John Toner, the immediate past president of the National Collegiate Athletic Association, said yesterday that he is all for implementing more severe penalties on repeat offenders to NCAA rules, including eliminating part or all of a team's season.

"The sooner the better," Toner said yesterday at the Watergate Hotel during a seminar on the big business of sports. "First of all, you can't get the attention of the perpetrator unless you penalize their competitive ability to perform . . .

"I'm talking about someone -- you know who they are -- people who consider getting caught only the price of doing business, and they get caught continuously. They're always under investigation. Those institutions are the ones who would get that kind of a penalty."

Toner, affirming comments made Tuesday by NCAA Executive Director Walter Byers, said sanctions could include partial loss of a season or of one or more home games. He described such planning as in "the think-tank stage."

Although the basketball seasons were canceled at Kentucky in 1952-53 and Southwestern Louisiana in 1973-74 and 1974-75 under existing rules, it would take a vote by the NCAA membership to implement new sanctions such as loss of home games or a reduction in schedule.
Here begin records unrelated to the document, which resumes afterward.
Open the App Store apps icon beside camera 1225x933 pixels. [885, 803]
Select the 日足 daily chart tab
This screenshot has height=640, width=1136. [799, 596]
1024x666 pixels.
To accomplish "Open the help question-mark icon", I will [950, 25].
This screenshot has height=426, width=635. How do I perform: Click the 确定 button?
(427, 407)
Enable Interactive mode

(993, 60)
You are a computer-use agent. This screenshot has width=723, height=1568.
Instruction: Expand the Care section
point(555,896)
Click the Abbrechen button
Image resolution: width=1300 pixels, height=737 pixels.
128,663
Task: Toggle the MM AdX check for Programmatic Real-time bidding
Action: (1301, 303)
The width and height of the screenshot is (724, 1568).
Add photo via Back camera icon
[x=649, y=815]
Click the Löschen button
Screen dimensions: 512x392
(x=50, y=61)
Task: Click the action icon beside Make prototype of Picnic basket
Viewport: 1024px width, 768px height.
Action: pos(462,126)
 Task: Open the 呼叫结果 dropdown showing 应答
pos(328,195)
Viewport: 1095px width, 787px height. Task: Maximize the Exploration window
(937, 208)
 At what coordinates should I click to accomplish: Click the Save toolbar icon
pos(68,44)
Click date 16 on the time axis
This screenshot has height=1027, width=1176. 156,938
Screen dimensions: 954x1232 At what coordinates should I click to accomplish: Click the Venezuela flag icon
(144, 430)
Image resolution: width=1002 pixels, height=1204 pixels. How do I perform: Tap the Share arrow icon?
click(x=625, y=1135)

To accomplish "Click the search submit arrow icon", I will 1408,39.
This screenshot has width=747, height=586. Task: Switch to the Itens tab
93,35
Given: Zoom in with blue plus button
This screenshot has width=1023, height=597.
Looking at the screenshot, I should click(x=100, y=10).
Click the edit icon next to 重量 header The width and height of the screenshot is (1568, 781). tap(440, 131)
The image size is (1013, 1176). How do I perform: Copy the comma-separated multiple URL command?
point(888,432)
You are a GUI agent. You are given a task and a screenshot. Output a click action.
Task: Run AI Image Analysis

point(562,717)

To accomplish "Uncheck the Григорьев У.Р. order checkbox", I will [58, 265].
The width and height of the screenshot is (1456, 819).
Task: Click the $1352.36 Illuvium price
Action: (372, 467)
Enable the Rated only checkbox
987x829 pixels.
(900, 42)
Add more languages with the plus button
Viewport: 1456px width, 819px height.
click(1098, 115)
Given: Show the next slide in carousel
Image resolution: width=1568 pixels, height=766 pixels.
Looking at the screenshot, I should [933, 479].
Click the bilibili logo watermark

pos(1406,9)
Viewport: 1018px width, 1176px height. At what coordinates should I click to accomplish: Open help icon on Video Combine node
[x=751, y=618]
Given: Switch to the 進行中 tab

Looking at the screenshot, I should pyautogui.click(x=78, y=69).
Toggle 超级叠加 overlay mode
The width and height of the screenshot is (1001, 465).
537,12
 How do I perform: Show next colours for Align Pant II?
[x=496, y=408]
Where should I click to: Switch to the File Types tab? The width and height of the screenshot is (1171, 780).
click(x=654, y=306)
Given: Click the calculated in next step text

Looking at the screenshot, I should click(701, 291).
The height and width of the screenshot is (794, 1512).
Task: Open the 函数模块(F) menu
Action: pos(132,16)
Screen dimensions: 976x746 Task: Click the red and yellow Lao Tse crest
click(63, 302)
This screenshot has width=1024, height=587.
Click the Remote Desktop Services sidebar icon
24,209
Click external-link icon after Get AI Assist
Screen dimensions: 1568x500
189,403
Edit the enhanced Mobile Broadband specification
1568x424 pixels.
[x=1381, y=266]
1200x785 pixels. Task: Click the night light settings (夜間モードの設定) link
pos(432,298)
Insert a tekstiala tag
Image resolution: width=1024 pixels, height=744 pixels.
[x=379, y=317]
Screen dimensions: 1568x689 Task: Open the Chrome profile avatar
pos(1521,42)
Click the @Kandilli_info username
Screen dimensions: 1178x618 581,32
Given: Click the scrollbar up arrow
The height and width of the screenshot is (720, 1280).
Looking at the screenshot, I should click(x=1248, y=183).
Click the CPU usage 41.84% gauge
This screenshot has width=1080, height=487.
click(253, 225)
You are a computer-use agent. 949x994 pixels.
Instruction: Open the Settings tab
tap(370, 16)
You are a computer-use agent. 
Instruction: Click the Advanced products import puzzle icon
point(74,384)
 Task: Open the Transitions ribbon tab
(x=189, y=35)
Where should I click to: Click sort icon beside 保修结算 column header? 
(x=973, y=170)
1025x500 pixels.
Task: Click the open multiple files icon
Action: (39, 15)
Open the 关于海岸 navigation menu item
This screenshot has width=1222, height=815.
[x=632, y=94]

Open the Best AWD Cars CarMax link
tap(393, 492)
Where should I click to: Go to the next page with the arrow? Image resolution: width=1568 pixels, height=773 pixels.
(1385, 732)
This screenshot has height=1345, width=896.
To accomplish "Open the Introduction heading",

Toner said such provisions could be passed at the NCAA's special June convention on cheating and institutional integrity, although he said it is more likely that no action would be taken until the annual convention in New Orleans in January.

In another development, Toner said that the NCAA long-range planning committee, of which he is a member, is concerned about what it considers the unethical practice of basketball teams fouling late in games to gain an advantage. He said basketball is the only sport by which a team can gain an advantage by fouling. Toner recommends implementing rules that would allow a team the option of keeping possession, instead of shooting what is normally a one-and-one bonus situation. If such a rule did not deter fouling, Toner said the next step would be to call delayed fouls -- allow play to continue until a team scores or loses possession. At that point, the foul shots would be taken, Toner said.